Alibaba-MIIL / ASL

Official Pytorch Implementation of: "Asymmetric Loss For Multi-Label Classification"(ICCV, 2021) paper
MIT License
732 stars 102 forks source link

In my dataset, the loss of ALS is very large, and it is normal to use other loss functions #22

Closed ghost closed 3 years ago

ghost commented 3 years ago

Hello, thank you very much and your team's contribution in this respect, I intend to apply this loss function to my image multi label classification model (only label, no border label), loss_function=AsymmetricLoss() logits = net(images.to(device)) loss = loss_function(logits,labels.to(device)) I haven't changed your ALS loss function at all. At first, the loss was 156. Finally, it dropped to 4, ACC = 0. What's the matter? Why did the loss value just start to be more than 100, and still be 4 after training, and the accuracy rate is zero?When I use BCEloss, it's perfectly normal train loss: 100%[**->]4.9414 [epoch 1] train_loss: 21.409 test_accuracy: 0.000 train loss: 100%[**->]5.7753

mrT23 commented 3 years ago

our default params for ASL are for highly imbalanced multi label datasets.

i suggest you try gradually variants of ASL, and make sure results are logical and consistent

(1) start with simple CE, and make sure you reproduce your BCEloss results: loss_function=AsymmetricLoss(gamma_neg=0, gamma_pos=0, clip=0)

(2) than try simple focal loss: loss_function=AsymmetricLoss(gamma_neg=2, gamma_pos=2, clip=0)

(3) try now ASL: loss_function=AsymmetricLoss(gamma_neg=2, gamma_pos=1, clip=0) loss_function=AsymmetricLoss(gamma_neg=4, gamma_pos=1, clip=0.05)

(4) also try the 'disable_torch_grad_focal_loss' mode, it can stabilize results: loss_function=AsymmetricLoss(gamma_neg=4, gamma_pos=1, clip=0.05,disable_torch_grad_focal_loss=True)

ghost commented 3 years ago

Hello, Thank you for your reply

I used a simple example to test and found that BCEloss can't be reproduced. What's the problem? from losses import AsymmetricLossOptimized,AsymmetricLoss

import torch import numpy as np import torch.nn.functional as F pred = np.array([[-0.4089, -1.2471, 0.5907], [-0.4897, -0.8267, -0.7349], [0.5241, -0.1246, -0.4751]]) label = np.array([[0, 1, 1], [0, 0, 1], [1, 0, 1]])

pred = torch.from_numpy(pred).float() label = torch.from_numpy(label).float()

crition1 = torch.nn.BCEWithLogitsLoss() loss1 = crition1(pred, label) print(loss1)

crition2 = AsymmetricLoss(gamma_neg = 0,gamma_pos = 0,clip = 0,disable_torch_grad_focal_loss=True)

loss2 = crition2(pred, label) print(loss2)

crition3 = AsymmetricLossOptimized(gamma_neg = 0,gamma_pos = 0,clip = 0) loss3 = crition3(pred, label) print(loss3)


tensor(0.7193) tensor(6.4739) tensor(6.4739)

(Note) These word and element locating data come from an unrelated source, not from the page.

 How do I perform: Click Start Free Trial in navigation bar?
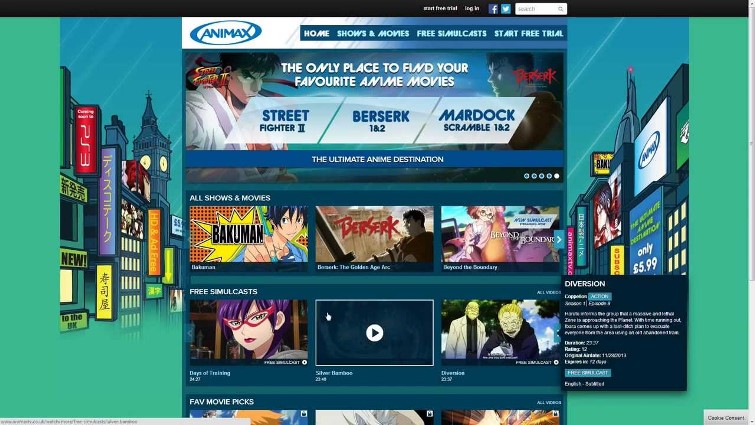[x=528, y=33]
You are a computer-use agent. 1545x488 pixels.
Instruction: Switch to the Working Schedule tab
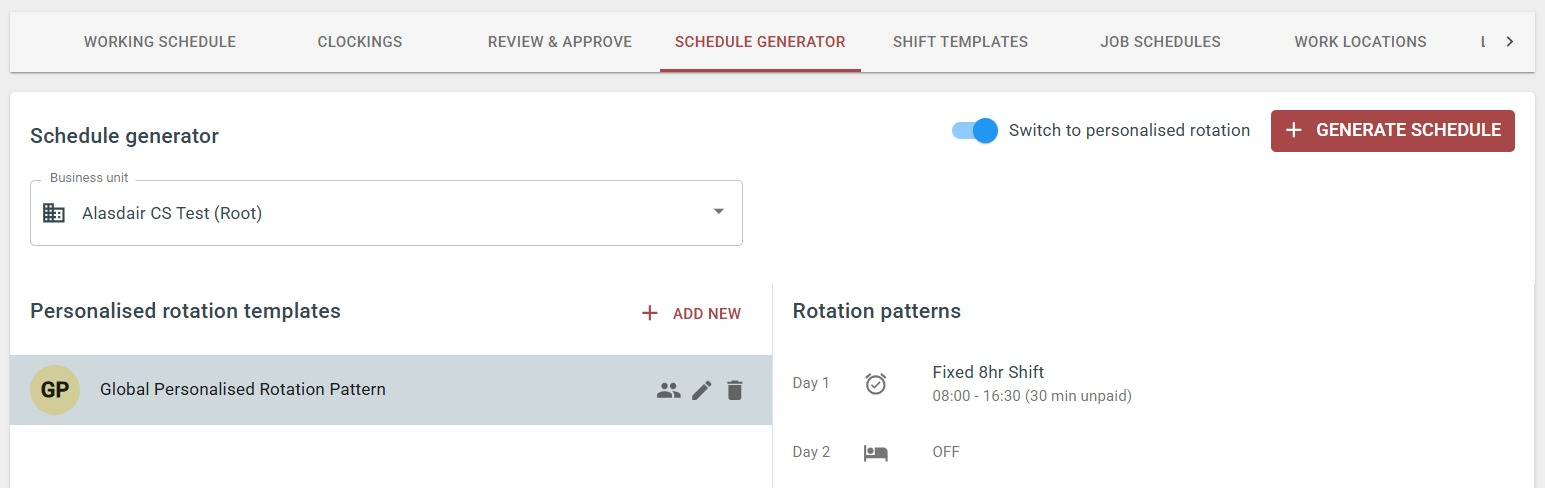point(160,42)
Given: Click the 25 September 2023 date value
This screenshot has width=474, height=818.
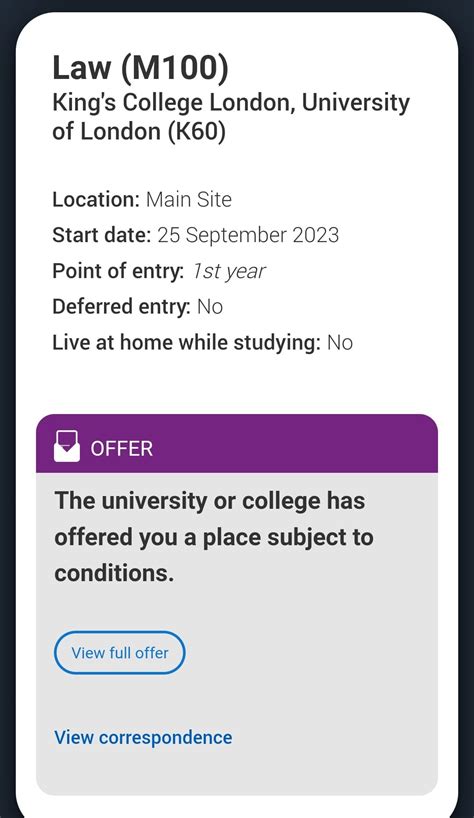Looking at the screenshot, I should pyautogui.click(x=248, y=235).
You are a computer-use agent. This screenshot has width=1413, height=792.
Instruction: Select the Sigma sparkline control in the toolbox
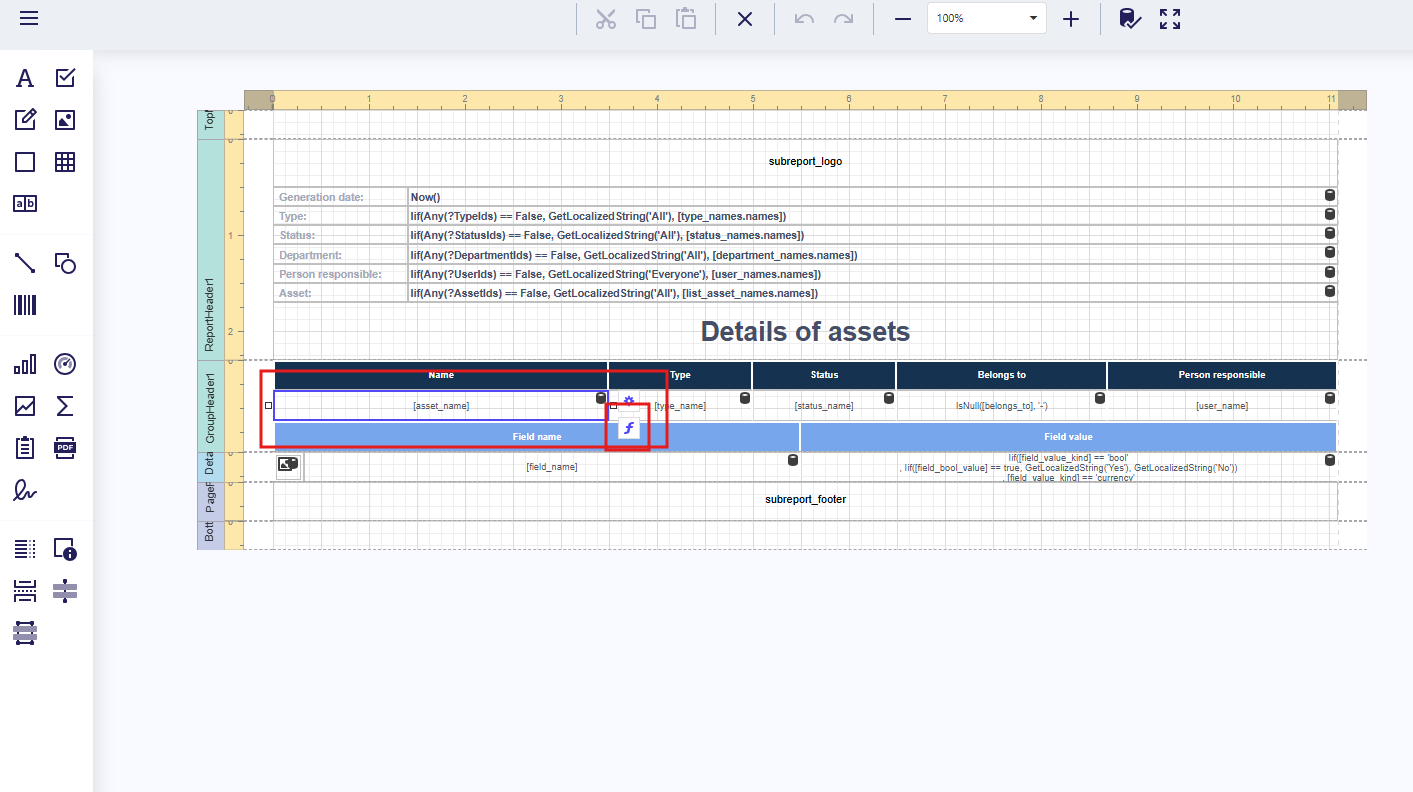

mrT23 commented 3 years ago

ASL preforms sigmoid

BCEWithLogitsLoss does no perform sigmoid

ghost commented 3 years ago

Thank you sincerely for your help. I have solved this problem. In addition, I would like to ask my multi label image task (there are nine kinds of tags in total, each picture may have one or two, three, four kinds of tags,There is no dependency between these tags ). Is this imbalance described in your paper? Can I use your loss function for this task?

ghost commented 3 years ago

Sincerely thank you for taking some time out of your busy work to answer this question. I am a deep learning beginner.In your article:"In typical multi label datasets, each picture contains only a few positive labels, and many negative ones.", ”In my multi label classification dataset, there are ten kings of tags in total, each picture may have one or two, three, four kings of tags. Does this not be too extreme, also belong to the situation mentioned in your article, can I use ASL?

mrT23 commented 3 years ago

I am not sure. my best advice would be "try and see".

the datasets that we used in the article are probably larger than yours. however, loss function is one the of critical components in deep learning, and you would do wisely to try and find the best one for your problem.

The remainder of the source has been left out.